= Stated exercise =
Reproduce every line of the items below, requests included, and offset each coordinate in the answers by 108. Leave the pictures out of your answer.

--- Start ---

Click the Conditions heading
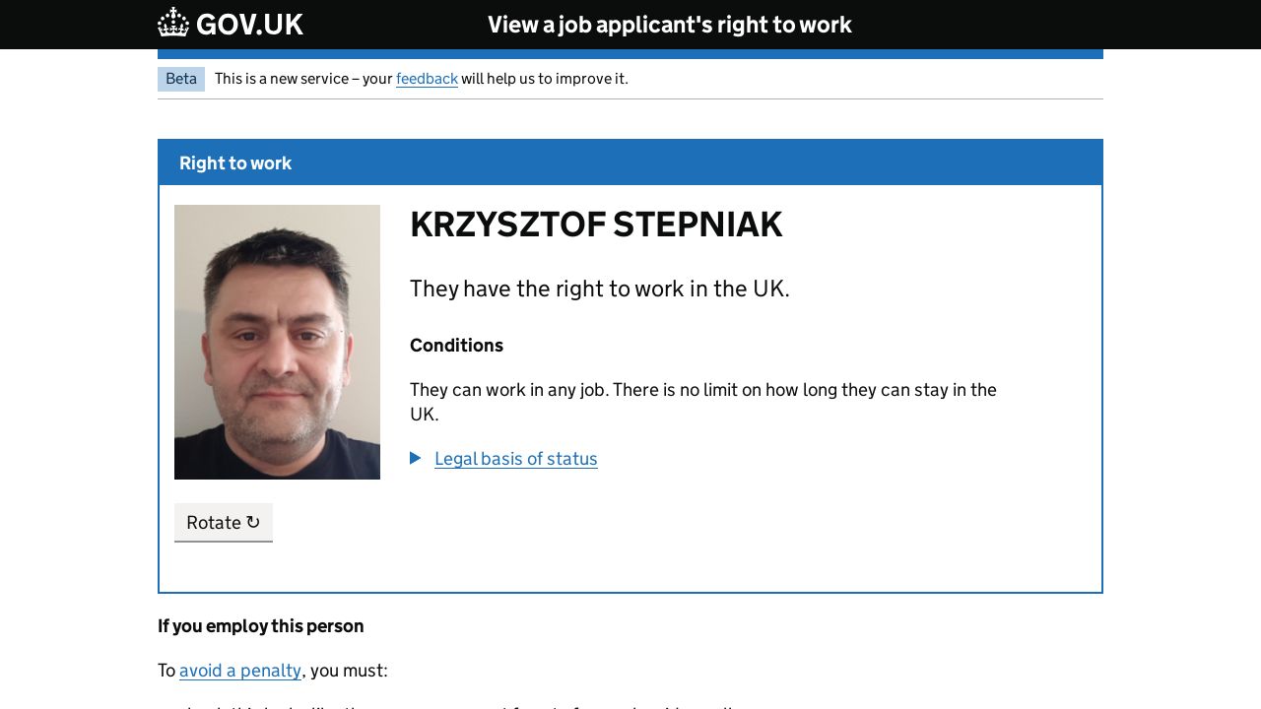 coord(456,346)
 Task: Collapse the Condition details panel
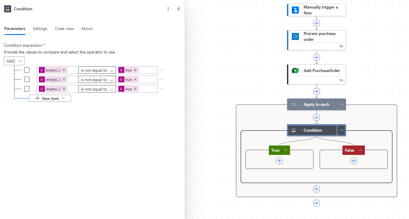point(179,9)
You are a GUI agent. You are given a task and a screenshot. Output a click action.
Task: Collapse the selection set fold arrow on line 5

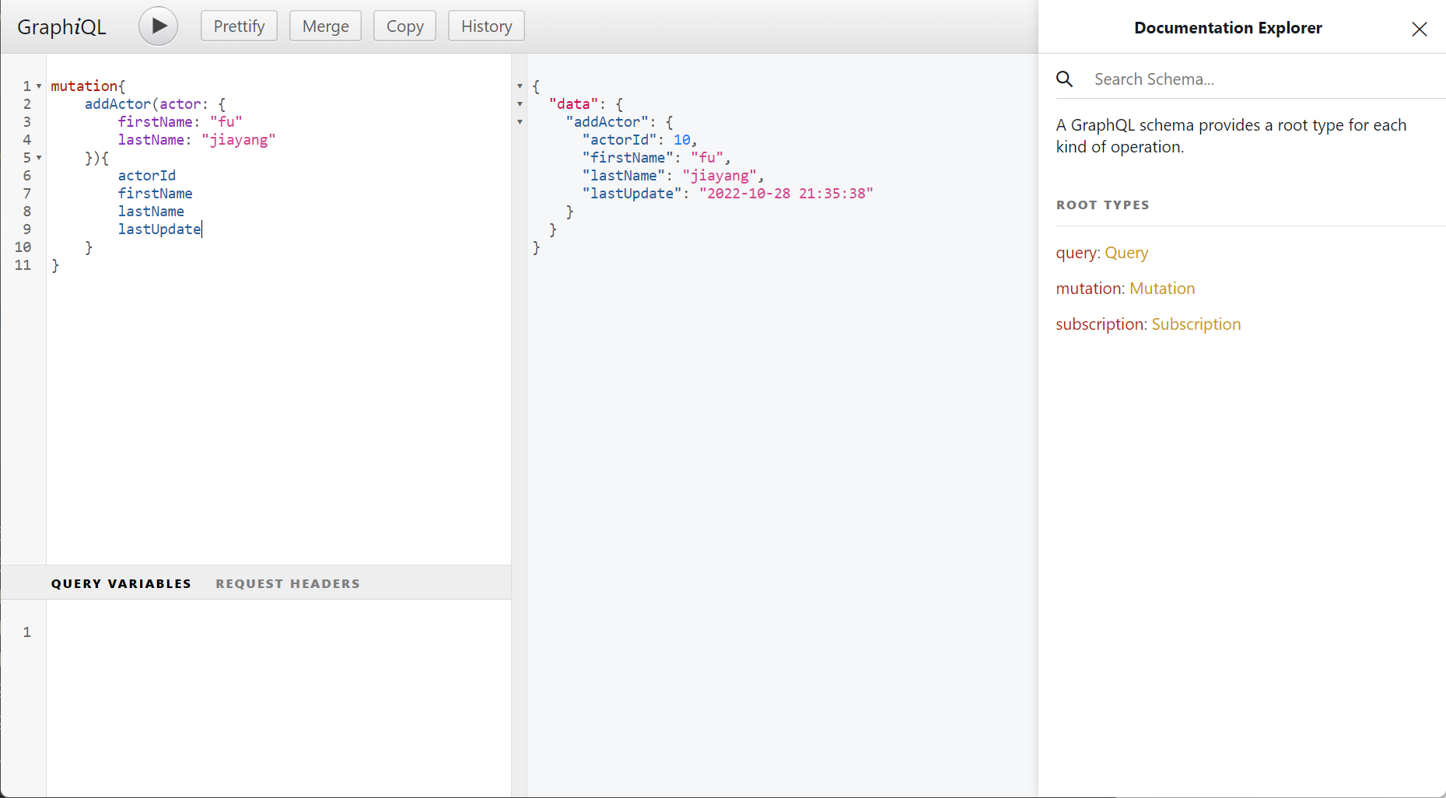pyautogui.click(x=39, y=158)

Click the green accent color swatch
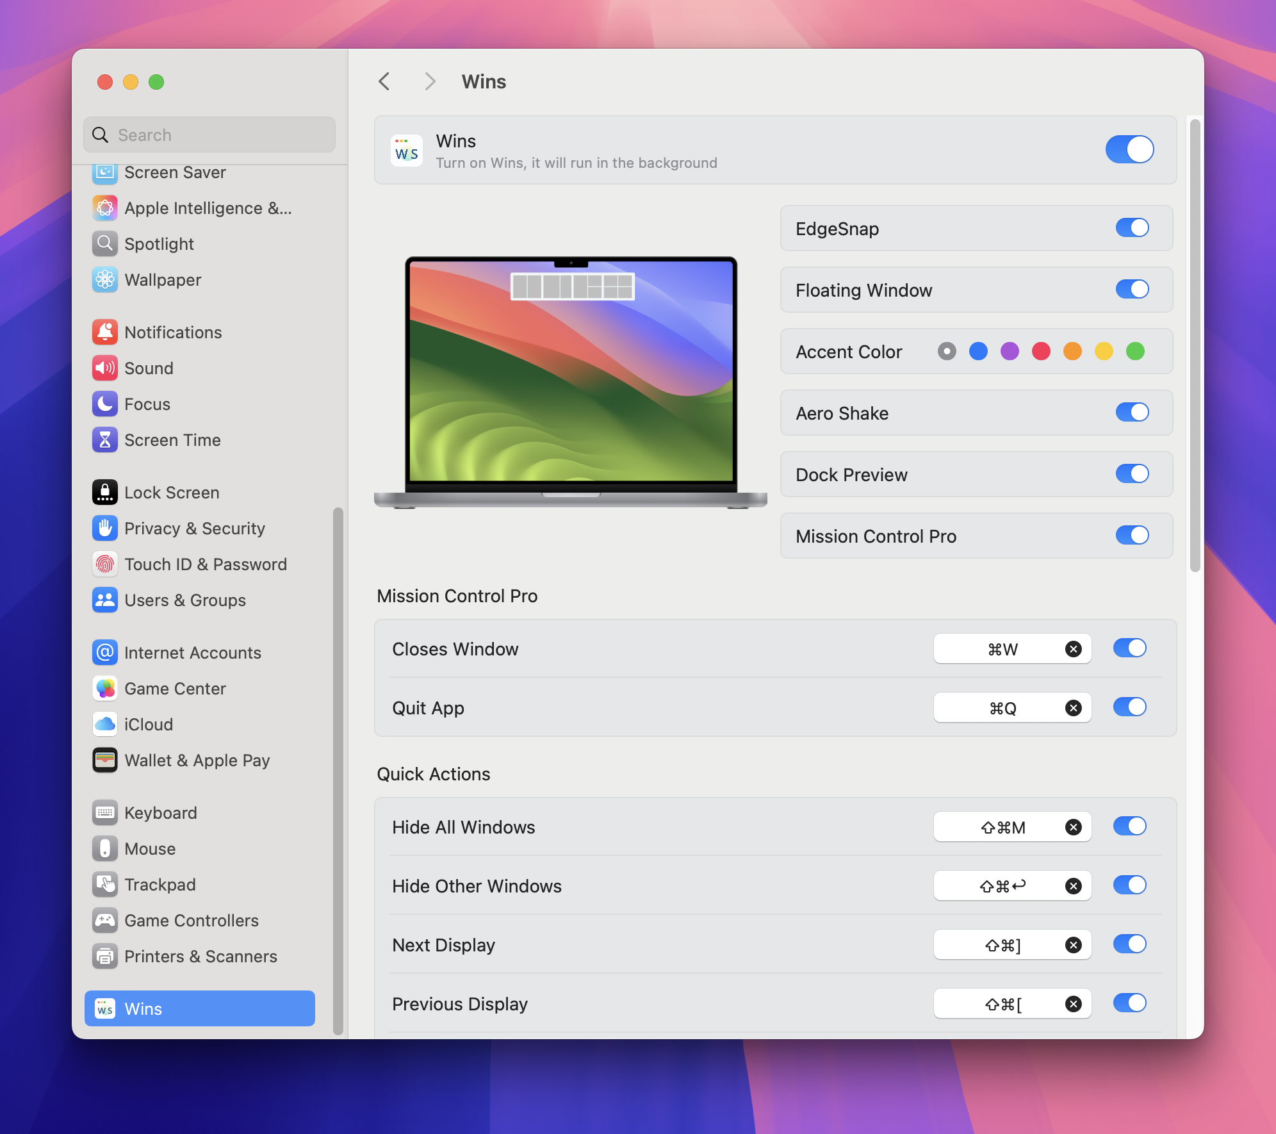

--- End ---

= Exercise output =
Click the Conditions heading
 coord(564,454)
 Task: Collapse the Condition details panel
point(287,117)
You are a GUI agent. You are given a task and a screenshot. Output a click action.
Task: Collapse the selection set fold arrow on line 5

pyautogui.click(x=147, y=266)

Click the green accent color swatch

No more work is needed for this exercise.